Écosystèmes lacustres : l’azote sous-estimé


Un déséquilibre écologique dans un lac peut généralement être attribué à un apport accru de nutriments. Le résultat : une croissance accrue du phytoplancton, un manque d’oxygène, des proliférations de cyanobactéries toxiques et la mort de poissons. Jusqu’à présent, les contrôles dans la gestion des lacs se sont concentrés principalement sur les apports de phosphore pour contrecarrer cet effet. Aujourd’hui, ce dogme est ébranlé par une étude réalisée par le Centre Helmholtz pour la recherche environnementale (UFZ) en collaboration avec l’Université d’Aarhus (Danemark) et l’Université des sciences de la vie (Estonie) et publiée dans Communication naturelle.

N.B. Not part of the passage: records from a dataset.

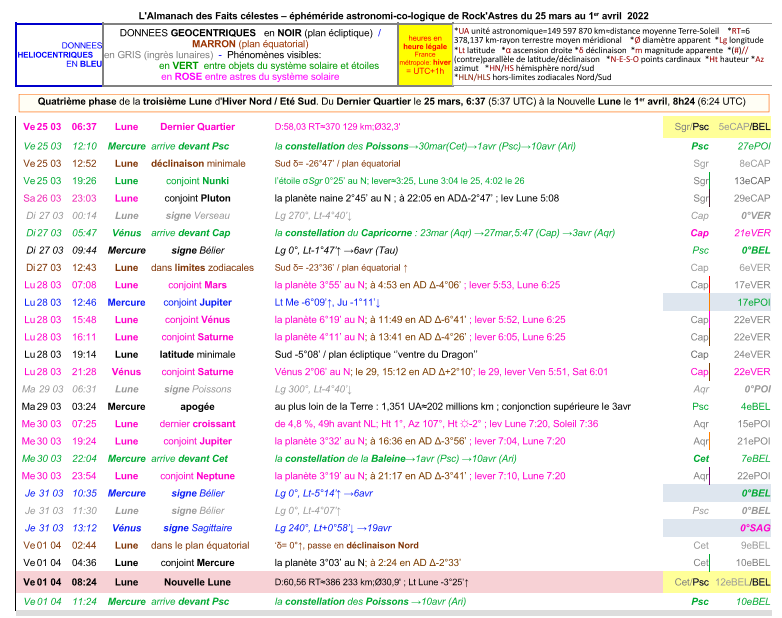Select the Dernier Quartier event label
This screenshot has height=618, width=782.
(x=198, y=127)
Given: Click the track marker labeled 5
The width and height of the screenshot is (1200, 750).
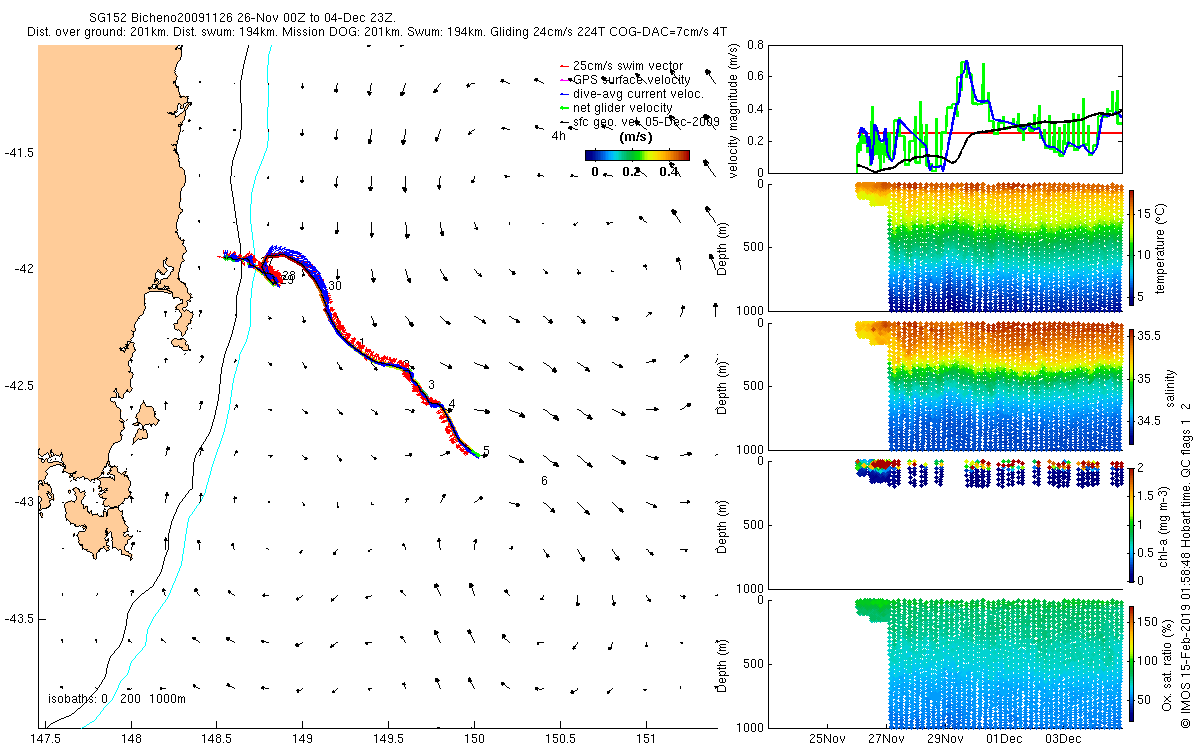Looking at the screenshot, I should pyautogui.click(x=486, y=452).
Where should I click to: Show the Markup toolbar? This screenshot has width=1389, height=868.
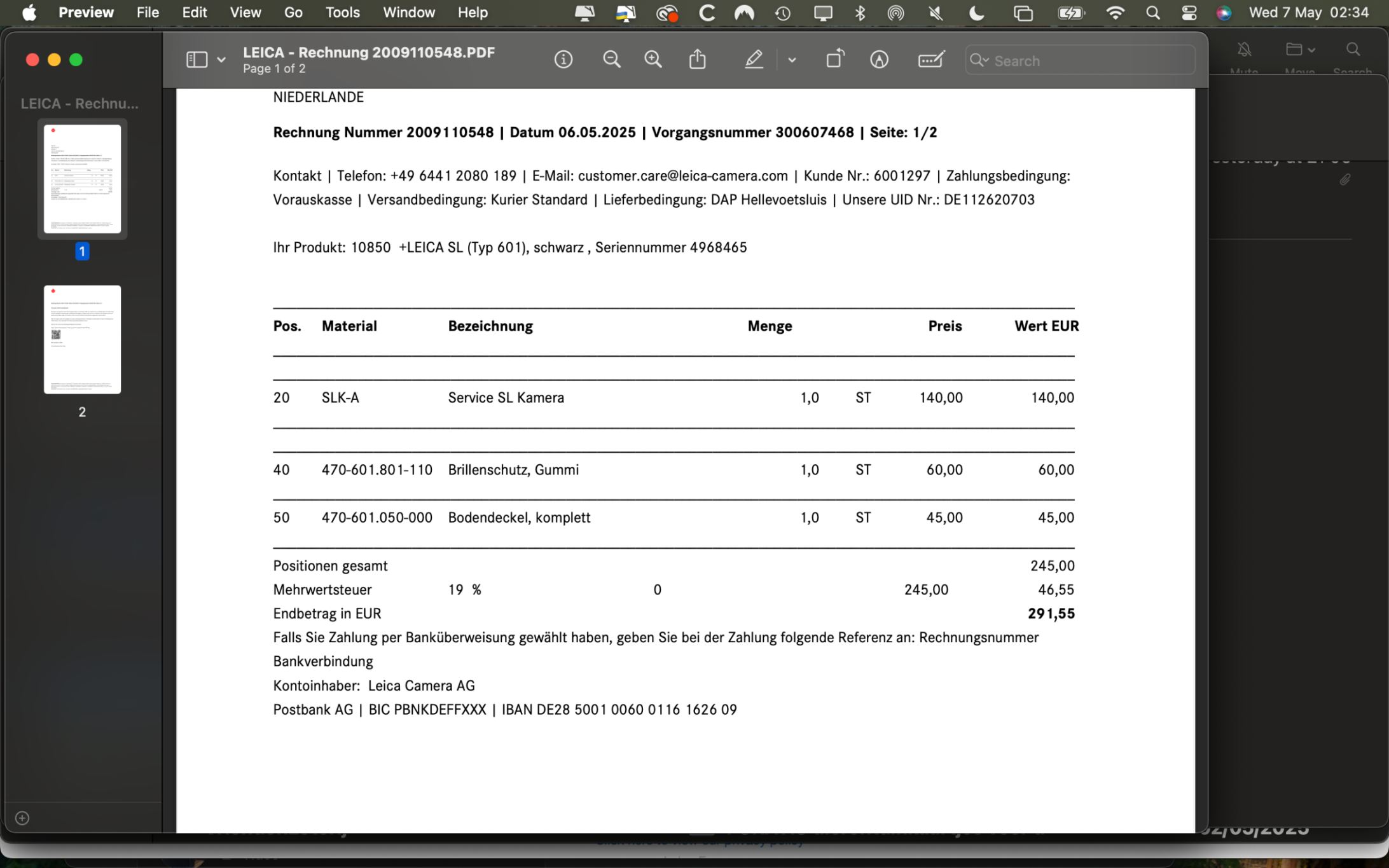point(879,60)
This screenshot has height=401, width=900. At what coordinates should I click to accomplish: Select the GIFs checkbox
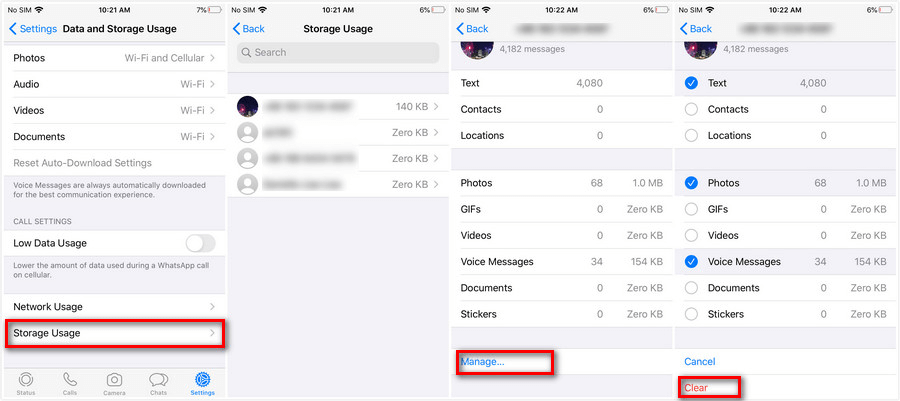(692, 209)
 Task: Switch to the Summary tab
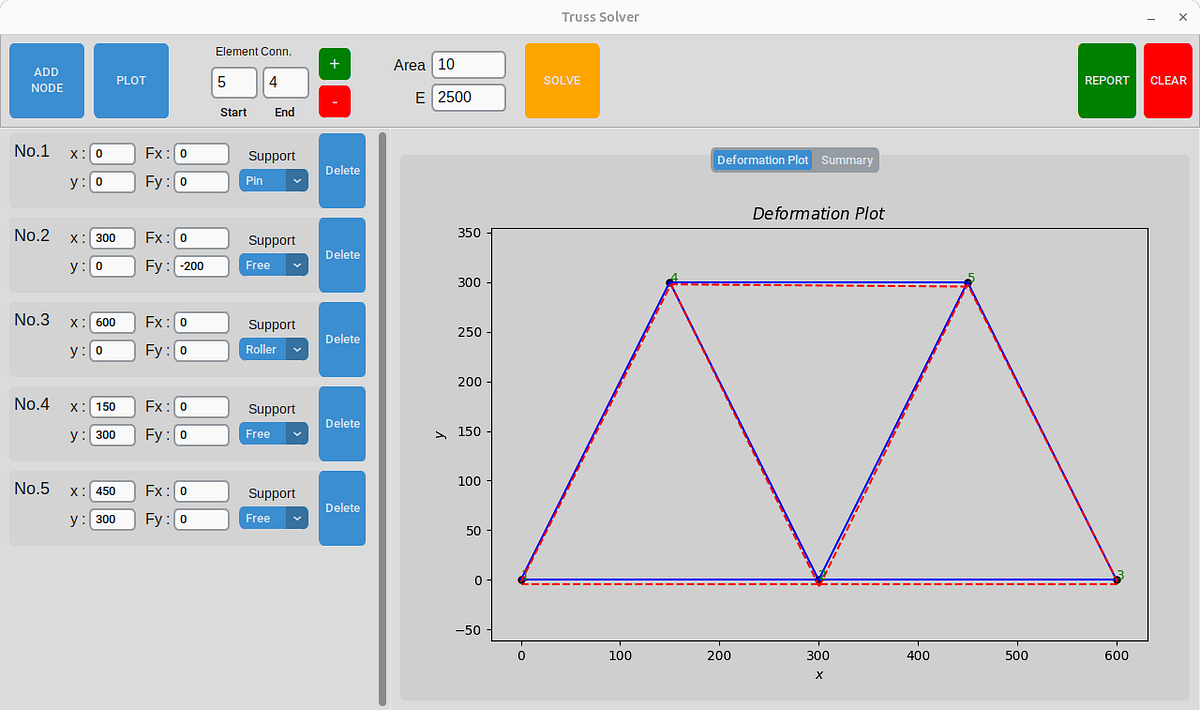[846, 160]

Les chercheurs montrent que l’azote est également un moteur essentiel de la croissance du phytoplancton dans les lacs du monde entier.

L’apport de phosphore et d’azote provenant de sources agricoles et de stations d’épuration des eaux usées peut avoir un effet important sur la croissance du phytoplancton dans les rivières et les lacs. « Cependant, on supposait auparavant que la croissance du phytoplancton dans les lacs était principalement limitée et déterminée par la disponibilité du phosphore », explique l’auteur principal, le Dr Daniel Graeber de l’UFZ. La théorie sous-jacente : si seules de petites quantités de phosphore sont disponibles dans un lac, la croissance du phytoplancton est en conséquence limitée. En revanche, de grandes quantités de phosphore stimuleront massivement la croissance du phytoplancton. « Dans ce modèle explicatif, l’azote ne joue aucun rôle », explique Graeber. « Ceci est basé sur le fait que des cyanobactéries spécifiques présentes dans l’eau peuvent lier l’azote contenu dans l’air et l’introduire dans le lac. Cela empêcherait donc une carence en azote à long terme dans les lacs. » Un apport excessif d’azote ne pourrait pas non plus favoriser la croissance du phytoplancton – et ne pourrait donc pas, à terme, donner lieu à une eutrophisation. « Ce modèle constitue la base de la gestion des lacs dans le monde entier, où l’accent a été mis sur le contrôle des apports de phosphore pour lutter contre l’eutrophisation des lacs », explique le Dr Thomas A. Davidson, limnologue à l’Université d’Aarhus et dernier auteur de l’étude. « La réduction répétée des apports de phosphore ne parvient pas à empêcher l’eutrophisation. Cela soulève donc la question de savoir si l’équation de l’eau comporte encore une autre inconnue. » Dans sa présente étude, l’équipe de recherche a désormais clairement identifié l’azote comme un tel facteur et indique ainsi de nouvelles orientations pour la science des eaux intérieures (limnologie) et la gestion des lacs.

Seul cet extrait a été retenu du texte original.